__Teks yang Disediakan__
##########

Ijinkan daku untuk bertanya. Apakah teman-teman punya kartu kredit? Aku yakin jawabannya iya. Trus punya berapa? 1, 2, 3, atau lebih?
Di zaman ini kartu kredit bukan barang langka lagi. Di mana-mana kita bisa menemukan iklan-iklan yang menawarkannya dengan berbagai fasilitas dan keunggulannya masing-masing. Di mal-mal dengan mudah kita ketemu tim sales dengan seragam mentereng dan agresif menawarkan ke pengunjung produk mereka dengan embel-embel: pak, mudah kok prosesnya, cuma perlu KTP aja, he he ... Tak ketinggalan, entah dari mana ada telp yang tiba-tiba mencari kita, trus menawarkan kartu kredit :)
Bagi sebagian orang, salah satu simbol kesuksesan dan kebanggaan adalah memiliki sebanyak mungkin kartu kredit. Jadi jangan heran kalau dengan mudah kita melihat orang berlomba-lomba memamerkan koleksinya. Makan di restoran: kartu kredit ini keluar. Belanja di supermarket: gesek yang itu. Beli peralatan eletronik: yang lain didayagunakan. Sampai di kalangan mereka ada pameo seperti bunyi sebuah iklan: "hari gini ... tidak punya kartu kredit?"
Namun percaya atau tidak, sindiran tersebut mengena di diriku, he he. Sampai detik ini aku belum dan tidak pernah punya selembar kartu kredit pun. Ndak tahu kenapa yah, nggak pengen aja. Pikiranku yang kolot dan ortodox selalu menganggap kalau aku memberanikan diri melangkah untuk memilikinya, itu sama saja menceburkan diri ke sebuah dunia yang selalu dihindari, yaitu dunia utang. Bagiku lebih aman kalau aku pegang ATM saja. Selain karena sekarang di tempat-tempat belanja sudah menyediakan fasilitas debit, juga dengan ATM aku bisa mengerem diriku dari sembarang gesek, yang ujungnya menghindari diriku untuk terjerat dalam lingkaran yang aku istilahkan lingkaran setan he he he ...
Pengalaman teman-temanku yang pernah terjerat di sana semakin menguatkan argumentasiku. Sebut saja A, pernah mempunyai hampir 6 kartu kredit. Sebelum krisis melanda Indonesia, dia memanfaatkan kartunya untuk mengambil barang-barang elektronik, kemudian dijual lagi ke koleganya. Awalnya sih lancar, dalam artian masih untung. Namun memasuki krisis, distribusinya terjun bebas. Akibatnya bisa ditebak, kredit macet he he.

##########

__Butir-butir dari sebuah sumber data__
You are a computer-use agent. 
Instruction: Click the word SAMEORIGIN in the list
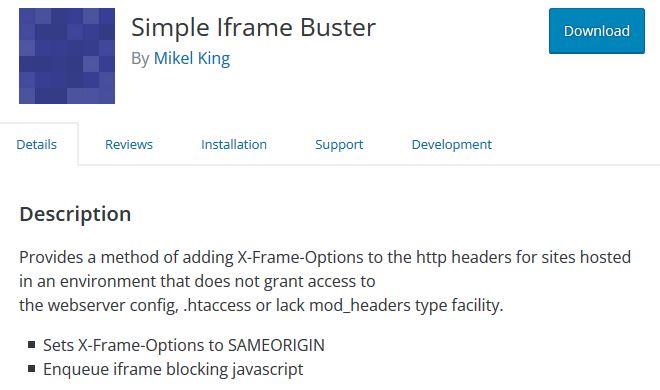point(276,345)
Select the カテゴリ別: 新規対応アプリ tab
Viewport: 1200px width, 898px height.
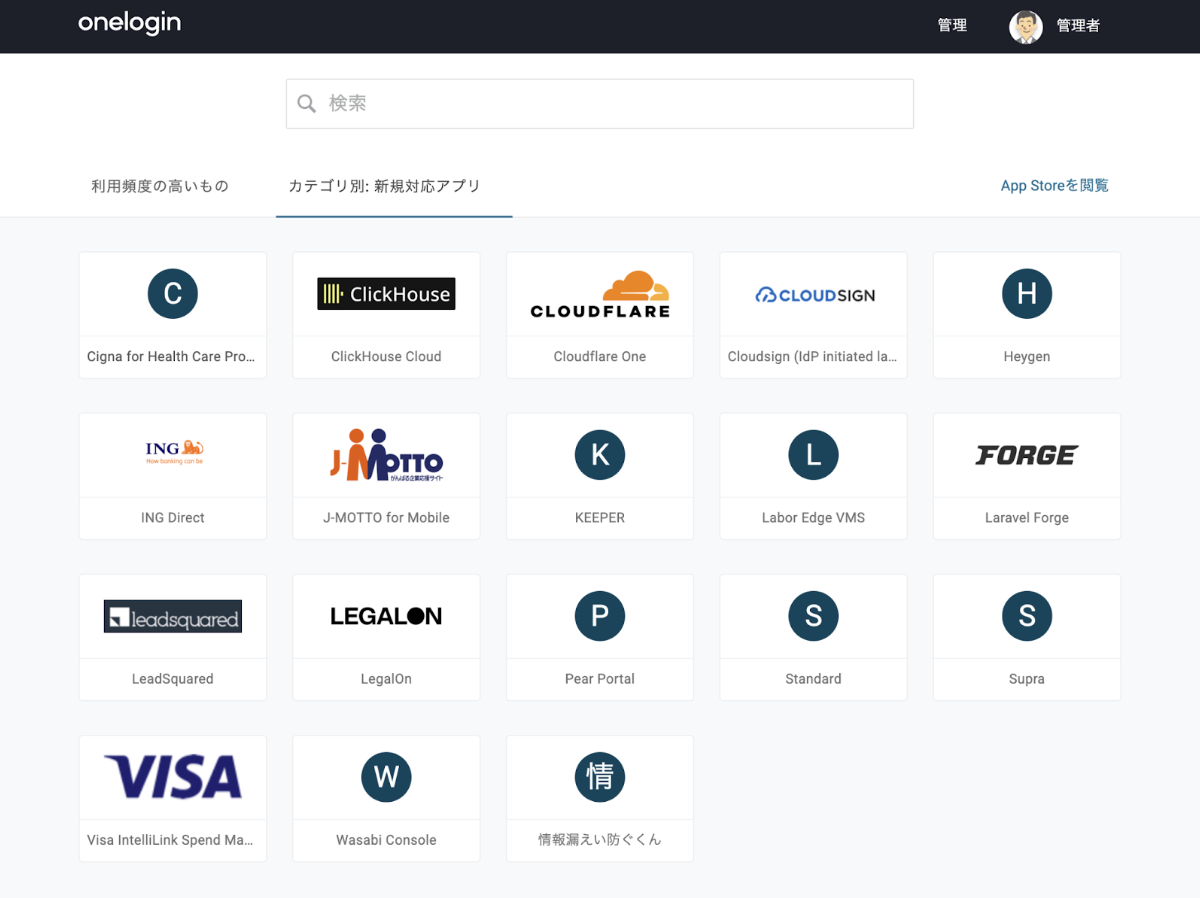pyautogui.click(x=385, y=186)
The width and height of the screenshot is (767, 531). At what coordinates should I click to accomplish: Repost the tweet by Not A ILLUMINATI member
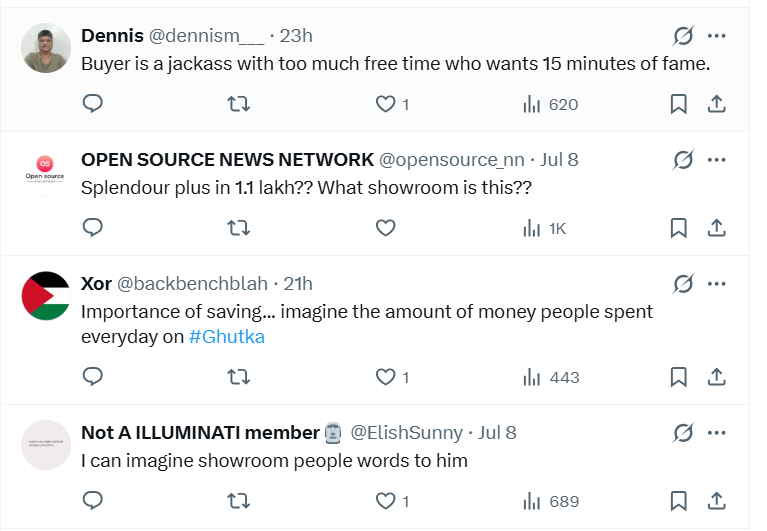coord(239,501)
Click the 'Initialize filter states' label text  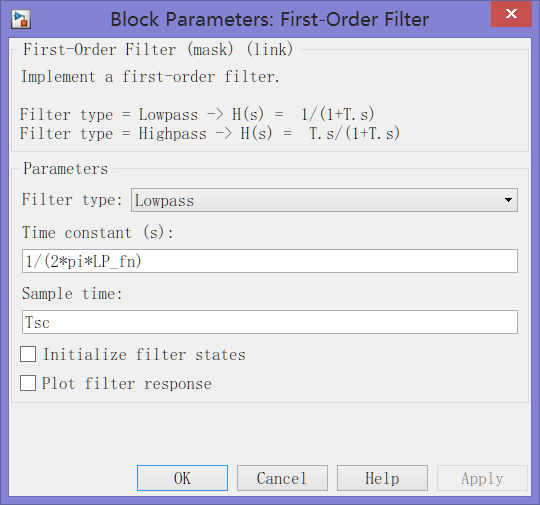[144, 354]
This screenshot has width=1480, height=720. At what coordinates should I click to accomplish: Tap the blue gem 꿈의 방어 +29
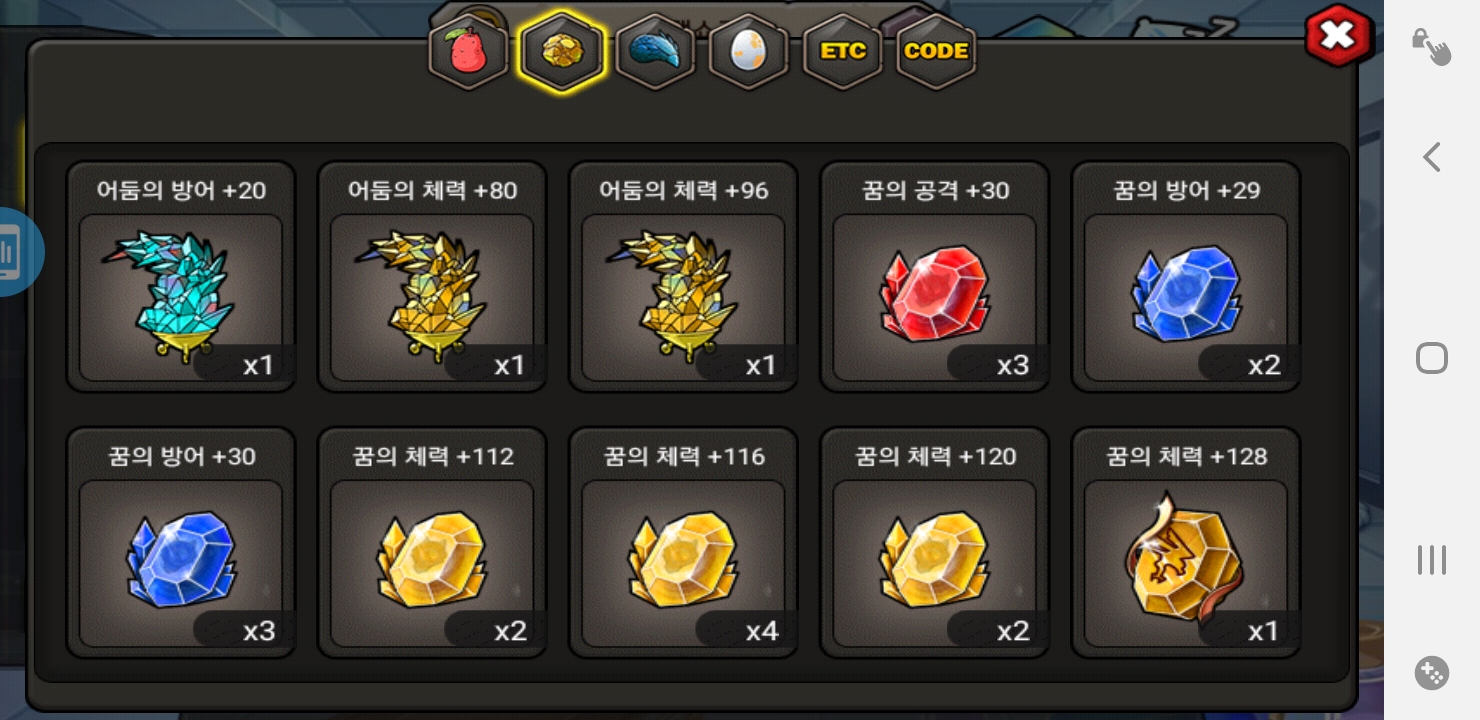tap(1186, 276)
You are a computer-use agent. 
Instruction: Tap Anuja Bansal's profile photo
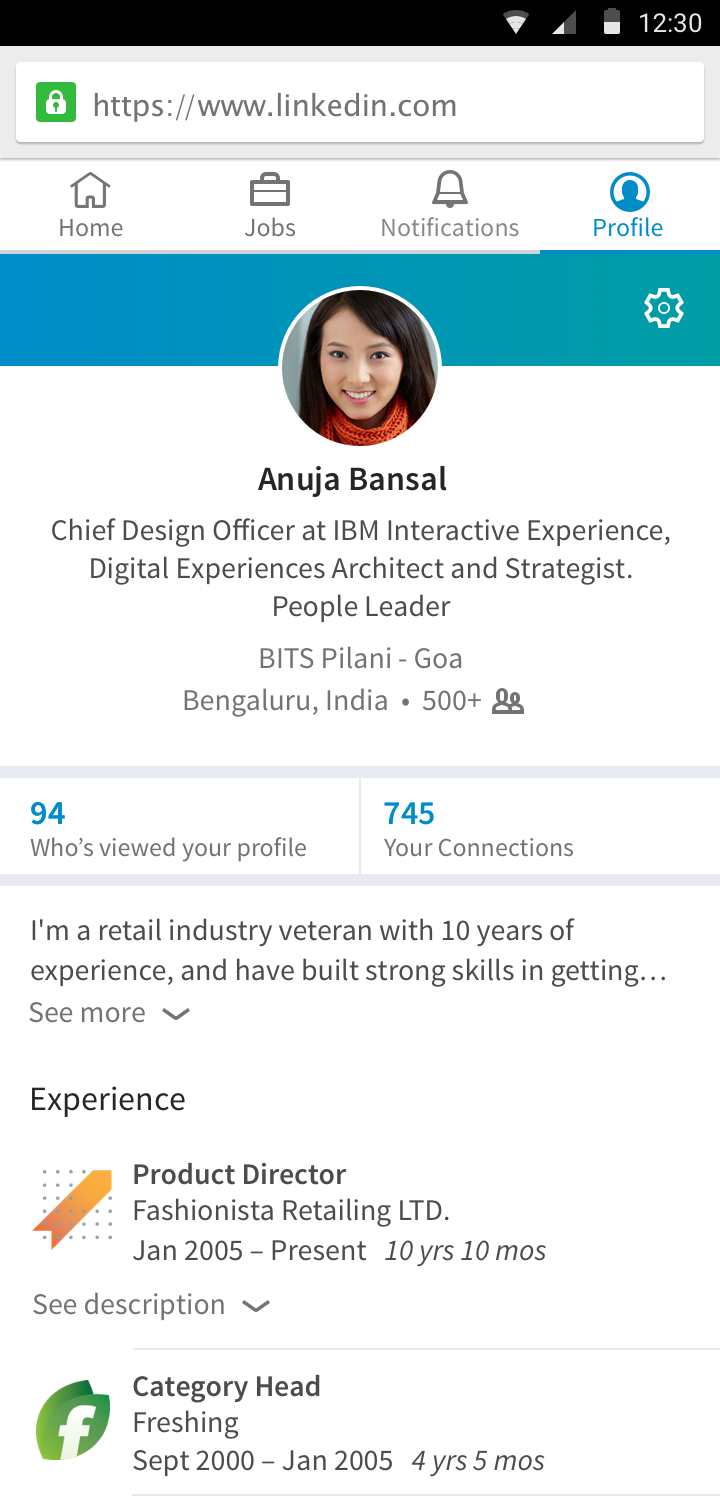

##########

__Soal yang Diberikan A__
Jawablah pertanyaan berikut berdasarkan teks tentang kartu kredit.
(i) Menurut tim sales di mal, apa satu-satunya dokumen yang diperlukan untuk mengajukan kartu kredit?
(ii) Apa yang dipegang penulis sebagai pengganti kartu kredit?
(iii) Hampir berapa kartu kredit yang pernah dimiliki A?
__Soal yang Diberikan B__
Tuliskan kembali bagian teks tentang kartu kredit mulai dari "Ijinkan daku untuk" sampai dengan "kartu kredit :)", dengan menukar "mal-mal" menjadi "pusat-pusat perbelanjaan".
__Soal yang Diberikan C__
Tuntaskan bagian berikutnya dari teks tentang kartu kredit, dimulai tepat setelah kalimat terakhir yang tercantum.
Daftar di atas tidak memiliki kaitan apa pun dengan teks tentang kartu kredit.

__Keluaran yang Diharapkan A__
(i) KTP.
(ii) ATM.
(iii) Hampir 6 kartu kredit.

__Keluaran yang Diharapkan B__
Ijinkan daku untuk bertanya. Apakah teman-teman punya kartu kredit? Aku yakin jawabannya iya. Trus punya berapa? 1, 2, 3, atau lebih?
Di zaman ini kartu kredit bukan barang langka lagi. Di mana-mana kita bisa menemukan iklan-iklan yang menawarkannya dengan berbagai fasilitas dan keunggulannya masing-masing. Di pusat-pusat perbelanjaan dengan mudah kita ketemu tim sales dengan seragam mentereng dan agresif menawarkan ke pengunjung produk mereka dengan embel-embel: pak, mudah kok prosesnya, cuma perlu KTP aja, he he ... Tak ketinggalan, entah dari mana ada telp yang tiba-tiba mencari kita, trus menawarkan kartu kredit :)

__Keluaran yang Diharapkan C__
Alhasil mulai berdatanganlah yang namanya debt collector, dari semula menagih dengan lembut berubah menjadi teror mencekam. Mendengar dia menuturkan pengalamannya membuat bulu kudukku merinding. Bagaimana setiap dia mendengar bunyi telp, jantungnya langsung berdetak kencang. Ketika diangkat, dampratan dengan koleksi kata-kata kebun binatang sampai ancaman harus dia terima. Hidupnya jadi kacau, berantakan, dan hidup dalam ketidakpastian.
Beruntung dia mempunyai saudara, yang menurut istilahnya menjadi juru selamatnya. Tunggakan-tunggakannya ditebus, kartu-kartunya dihancurin, dan diapun kembali ke jalan yang benar he he he ...
Pengalaman teman lain juga sama. Karena kurang cermat dan perhitungan gesek, terjerat juga dalam dunia utang. Dan, lagi-lagi datang sang penyelamat hingga membuatnya insyaf dan lebih berhati-hati lagi dalam menggunakannya.
Terlalu berat sebelah jika aku hanya melihat dari sisi negatif dari kartu kredit. Bagi sebagian orang justru kehadiran kartu kredit sangat membantu mereka. Misalnya temanku yang istrinya mau melahirkan. Awalnya dia berpikir akan lahir normal, jadi dana yang dia siapkan hanya sebatas itu. Namun ceritanya beda karena harus caesar. Alhasil, diapun menggunakan gesekan mautnya untuk menebus istri dan anaknya ha ha ha ...
Jadi intinya adalah sebuah pilihan. Kita memilikinya hanya untuk alasan gengsi, ataukah kita benar-benar membutuhkannya.
* * *
"Hen ... udah apply belum rekomendasiku?"
"Belum. Tidak berminat ..."
"Gaul dong ... masa kartu kredit aja ndak punya. Kayak aku lho ..." kata temanku sambil mengeluarkan dompet.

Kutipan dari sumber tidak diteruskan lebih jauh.